I’ve had bouts of binge eating all my life. I’ll do real well eating right, trying to not deprive myself of the tasty things, but then something happens and I just can’t help myself. Some times it’s just one time one day, but some times it can last a week. It can be spurred on by a number of things, but mainly stress that I don’t know how to handle.

So I try to combat it with more intense workouts at the gym, which can then stress my body to a point of injury–not good. It’s a delicate balance that I think is something I’m not the only one trying to deal with.

But on those good days where I can manage my stress in a healthy manner, I enjoy working out my frustrations  in a shower of sweat, whether it’s by a long run or a great weight session. These are the times that I like the fitness classes that make you think about what you’re doing and what you’ll do next–you don’t have time to think about anything else. And, if the workout was intense enough, you’ll be soaked with sweat, breathing hard, and hopefully have forgotten what was stressing you out before.

During work hours, when a workout just isn’t feasible, I find it best to have a good laugh with friends. I’m lucky enough to have a couple that I’ve somehow gotten close to, and we can laugh over just about anything. And some times that’s all you can do is laugh. As one co-worker said, “I’m just going to start laughing–that’s all we can do about it anyway.” A very valid point. If you’re not in a position to make the changes, you have to figure out how to roll with the punches and try to not let things drag you down too much.

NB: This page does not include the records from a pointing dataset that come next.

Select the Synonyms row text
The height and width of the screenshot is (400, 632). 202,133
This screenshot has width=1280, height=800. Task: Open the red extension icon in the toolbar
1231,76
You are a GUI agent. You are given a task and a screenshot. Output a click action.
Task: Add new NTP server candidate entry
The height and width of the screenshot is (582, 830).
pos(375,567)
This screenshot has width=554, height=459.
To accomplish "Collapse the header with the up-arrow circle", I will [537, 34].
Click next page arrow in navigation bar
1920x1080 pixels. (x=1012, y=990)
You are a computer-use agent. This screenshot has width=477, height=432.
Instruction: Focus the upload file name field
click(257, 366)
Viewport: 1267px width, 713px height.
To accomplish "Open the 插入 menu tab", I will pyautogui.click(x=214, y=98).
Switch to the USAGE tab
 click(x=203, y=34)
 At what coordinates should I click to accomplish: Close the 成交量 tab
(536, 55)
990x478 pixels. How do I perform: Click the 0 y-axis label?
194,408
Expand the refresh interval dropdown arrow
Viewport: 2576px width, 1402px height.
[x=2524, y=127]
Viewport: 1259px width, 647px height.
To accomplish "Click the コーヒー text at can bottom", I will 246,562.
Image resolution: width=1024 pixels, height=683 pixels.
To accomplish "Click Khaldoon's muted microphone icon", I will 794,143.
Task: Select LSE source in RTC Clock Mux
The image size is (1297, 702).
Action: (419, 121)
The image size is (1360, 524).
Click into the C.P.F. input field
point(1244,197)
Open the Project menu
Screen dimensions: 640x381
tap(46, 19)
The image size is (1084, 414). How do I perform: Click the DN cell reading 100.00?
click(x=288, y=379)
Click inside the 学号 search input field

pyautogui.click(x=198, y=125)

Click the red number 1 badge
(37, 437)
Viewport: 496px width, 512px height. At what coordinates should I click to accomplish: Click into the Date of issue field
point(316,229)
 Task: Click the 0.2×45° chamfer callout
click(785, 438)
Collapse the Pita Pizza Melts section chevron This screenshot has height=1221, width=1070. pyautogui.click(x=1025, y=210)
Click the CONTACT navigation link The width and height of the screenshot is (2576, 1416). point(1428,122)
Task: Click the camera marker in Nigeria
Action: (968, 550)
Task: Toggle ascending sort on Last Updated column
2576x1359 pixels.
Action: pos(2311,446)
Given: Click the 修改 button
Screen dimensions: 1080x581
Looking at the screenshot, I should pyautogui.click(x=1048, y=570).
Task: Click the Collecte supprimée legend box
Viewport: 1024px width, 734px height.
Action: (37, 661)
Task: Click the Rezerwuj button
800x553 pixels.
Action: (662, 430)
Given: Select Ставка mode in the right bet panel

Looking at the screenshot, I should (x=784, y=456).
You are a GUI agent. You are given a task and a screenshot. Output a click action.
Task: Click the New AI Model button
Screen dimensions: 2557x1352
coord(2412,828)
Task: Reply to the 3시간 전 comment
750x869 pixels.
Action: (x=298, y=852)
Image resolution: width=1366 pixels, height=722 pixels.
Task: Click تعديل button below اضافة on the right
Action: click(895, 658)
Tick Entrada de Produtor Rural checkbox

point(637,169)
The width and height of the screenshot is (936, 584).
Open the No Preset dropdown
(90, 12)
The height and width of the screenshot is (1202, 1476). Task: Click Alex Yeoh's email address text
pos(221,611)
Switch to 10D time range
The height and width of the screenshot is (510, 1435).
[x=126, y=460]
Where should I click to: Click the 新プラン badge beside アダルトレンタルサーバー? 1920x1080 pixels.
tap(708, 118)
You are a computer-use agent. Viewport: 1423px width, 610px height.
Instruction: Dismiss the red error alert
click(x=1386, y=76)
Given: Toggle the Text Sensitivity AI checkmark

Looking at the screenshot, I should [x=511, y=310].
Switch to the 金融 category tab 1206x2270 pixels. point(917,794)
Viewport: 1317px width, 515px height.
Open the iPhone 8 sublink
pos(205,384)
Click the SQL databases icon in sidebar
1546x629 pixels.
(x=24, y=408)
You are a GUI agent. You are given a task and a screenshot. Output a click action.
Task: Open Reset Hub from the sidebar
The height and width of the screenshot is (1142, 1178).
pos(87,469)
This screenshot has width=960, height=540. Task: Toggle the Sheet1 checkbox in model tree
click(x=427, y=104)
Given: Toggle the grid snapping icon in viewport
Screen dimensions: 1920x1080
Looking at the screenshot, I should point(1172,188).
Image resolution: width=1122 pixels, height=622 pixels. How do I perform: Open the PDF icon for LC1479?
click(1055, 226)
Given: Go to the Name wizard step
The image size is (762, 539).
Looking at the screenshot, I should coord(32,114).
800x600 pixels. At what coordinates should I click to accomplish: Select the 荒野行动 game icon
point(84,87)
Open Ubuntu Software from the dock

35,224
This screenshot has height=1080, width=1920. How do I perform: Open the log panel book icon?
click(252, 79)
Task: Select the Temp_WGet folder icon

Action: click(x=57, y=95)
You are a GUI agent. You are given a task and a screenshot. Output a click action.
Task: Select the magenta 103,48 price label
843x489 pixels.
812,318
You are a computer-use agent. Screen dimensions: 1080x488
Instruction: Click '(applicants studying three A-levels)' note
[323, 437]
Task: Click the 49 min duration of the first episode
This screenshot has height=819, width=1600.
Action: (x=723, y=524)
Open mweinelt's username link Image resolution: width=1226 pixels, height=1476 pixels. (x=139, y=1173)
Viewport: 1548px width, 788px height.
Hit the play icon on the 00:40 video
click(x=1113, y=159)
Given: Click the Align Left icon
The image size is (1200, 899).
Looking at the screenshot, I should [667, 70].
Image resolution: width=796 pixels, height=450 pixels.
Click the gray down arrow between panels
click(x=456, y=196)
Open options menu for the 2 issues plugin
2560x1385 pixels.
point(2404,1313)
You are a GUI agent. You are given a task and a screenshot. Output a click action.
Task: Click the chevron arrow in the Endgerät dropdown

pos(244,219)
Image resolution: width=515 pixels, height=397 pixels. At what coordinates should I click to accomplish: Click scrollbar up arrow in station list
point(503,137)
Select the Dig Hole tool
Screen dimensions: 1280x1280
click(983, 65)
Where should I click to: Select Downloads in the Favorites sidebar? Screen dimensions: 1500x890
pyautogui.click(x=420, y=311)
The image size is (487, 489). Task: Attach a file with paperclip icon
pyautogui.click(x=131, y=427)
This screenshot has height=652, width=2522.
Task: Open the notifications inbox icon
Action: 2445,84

I think that’s what has always drawn me to the gym. Ever since college, I’ve figured how to work out my stress/frustrations/anger on something like weight machines or the pavement (loved using the boxing bags when I was kickboxing–that’s got to be the best way to work out any aggression, trust me).

One time someone asked me why I workout so much. I just smile and say, “To keep this pleasant disposition through the nine hours I’m here at work.”

What is your favorite way to workout the day’s stresses?